Anyway, the scientists learn that whatever's happening, it will continue to happen until, well, until shit's just gone. Along the path to utter destruction, we're presented with all angles of human perspective on religion: the fervent, the logical, the skeptical, the outright disbelieving, et cetera. As such, there's a lot of talking for a supposed action film, and it's all pretty pointed. If you're one of those sorts who can't hear any religious conversation without getting worked up one way or the other, maybe skip this; but if you can (not) believe and let (not) believe, it's a pretty entertaining film, especially as it's not as fatalistic as Emmerich's 2012, where shit's going down no matter what - there's a chance to save the world here, somewhat literal, this savior, but it can cosmically cease the planetary destruction, taking a little of the edge off.

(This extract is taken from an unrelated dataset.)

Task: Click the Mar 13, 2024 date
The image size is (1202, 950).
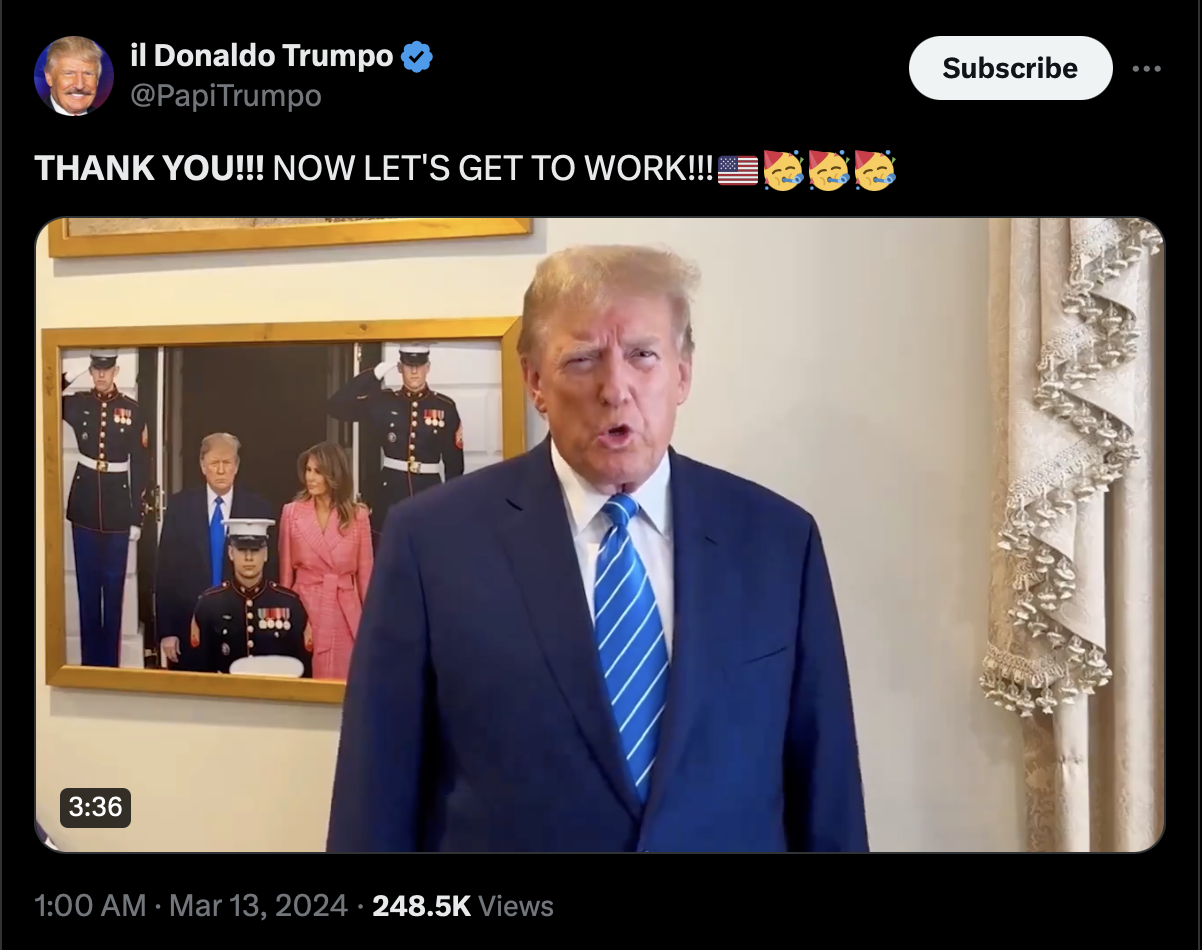Action: [258, 906]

The above-mentioned perspectives are played out through the various characters' various and interwoven stories, much like Deep Impact or Independence Day, and as each progresses, attitudes are validated or changed by the global, unimaginable destruction, mounting towards a blissfully uplifting and faith-affirming ending.

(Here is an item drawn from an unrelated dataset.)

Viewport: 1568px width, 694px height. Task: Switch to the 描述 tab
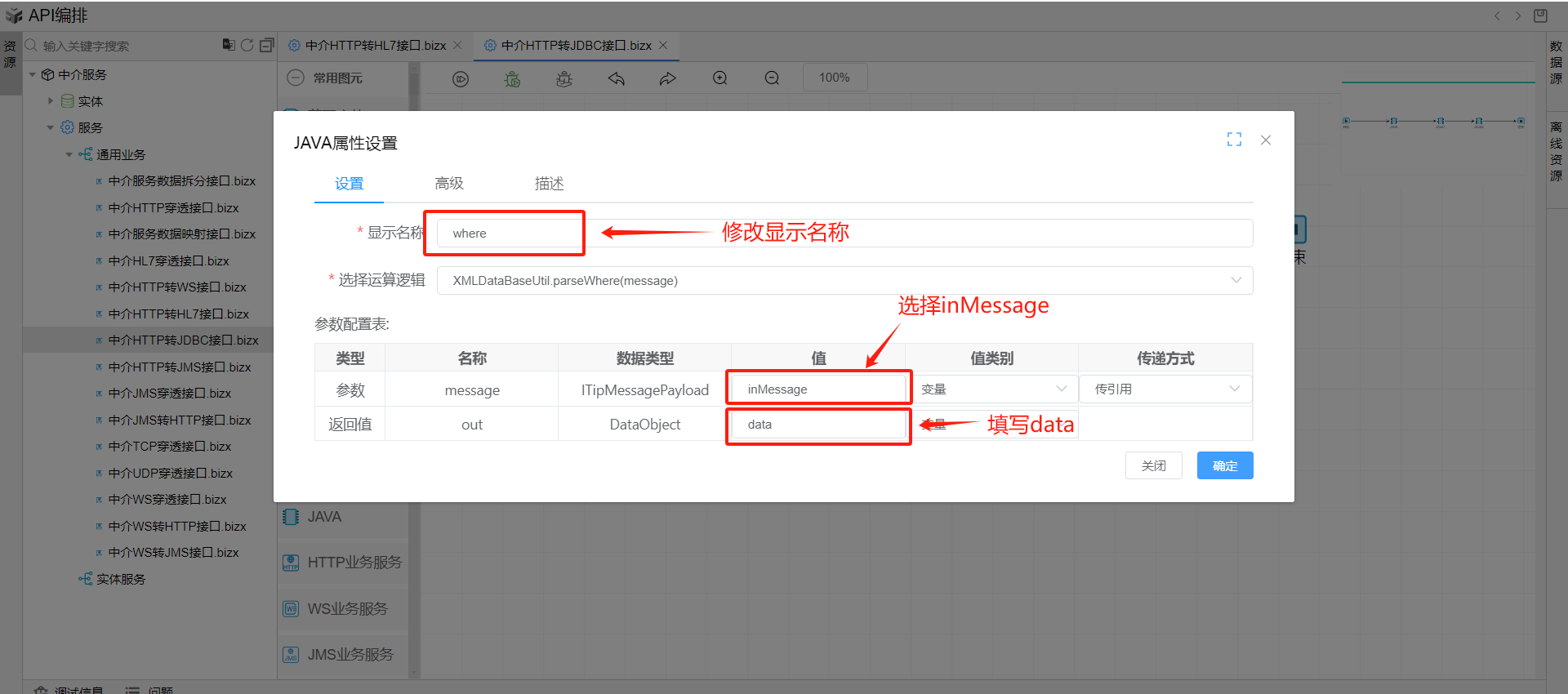coord(549,184)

2012 Doomsday was written and directed by Nick Everhart, and shot by the ever-present Mark Atkins. Stars De Young and Midkiff (both from something called the "Love" series, a few TV movies starring Katherine Heigl before we had to like her) are "stars" here the way Bruce Davison and Brooke Burns are "stars" of Titanic II: they're names, so they get the billing, when it's really the smaller names, the lesser-knowns, who carry the film. Notable among these lesser-knowns (only to some - the "lesser-known" part, not the "notable" part) is, as mentioned, Ms. Nason as the missionary, who in a reversal from the slutty office-mate she played in Pod People proves just how good an actress she is, such range, and Ami Dolenz (She's Out of Control, Ticks, Monkee Mickey Dolenz' loins), who it was nice to see again. I think the last time I saw her she was in some Witchboard shit. She's aged really well, still cute as a button, which makes her hardships that much more empathetic even though the drama is kind of out of her reach. Who cares, right? Cute blond girls do no wrong. Truthfully, however, things might have worked better with Ms. Dolenz as the wide-eyed missionary and Ms. Nason as the hardened, atheistic EMT. And Caroline Amiguet, she just looks like a French Kristin Wiig.

Overall, the FX were okay, reminiscent - loosely - of the other 2012. The script is a little heavy-handed from a secular point of view, but the secular point of view isn't the intended perspective at all. Maybe too many characters and stories for an 85 minute film, as not all were as fleshed out as I would have liked, but this one's all about the message, not the messengers. Neat but not great, I'd say, acknowledging, again, that I'm not at all the intended audience. From what I've seen of other such films, however, this one's above par. Bottom line, if you ain't in the fold, bring a big ole grain of salt with you to this one; either way, you'll be entertained, and isn't that the point?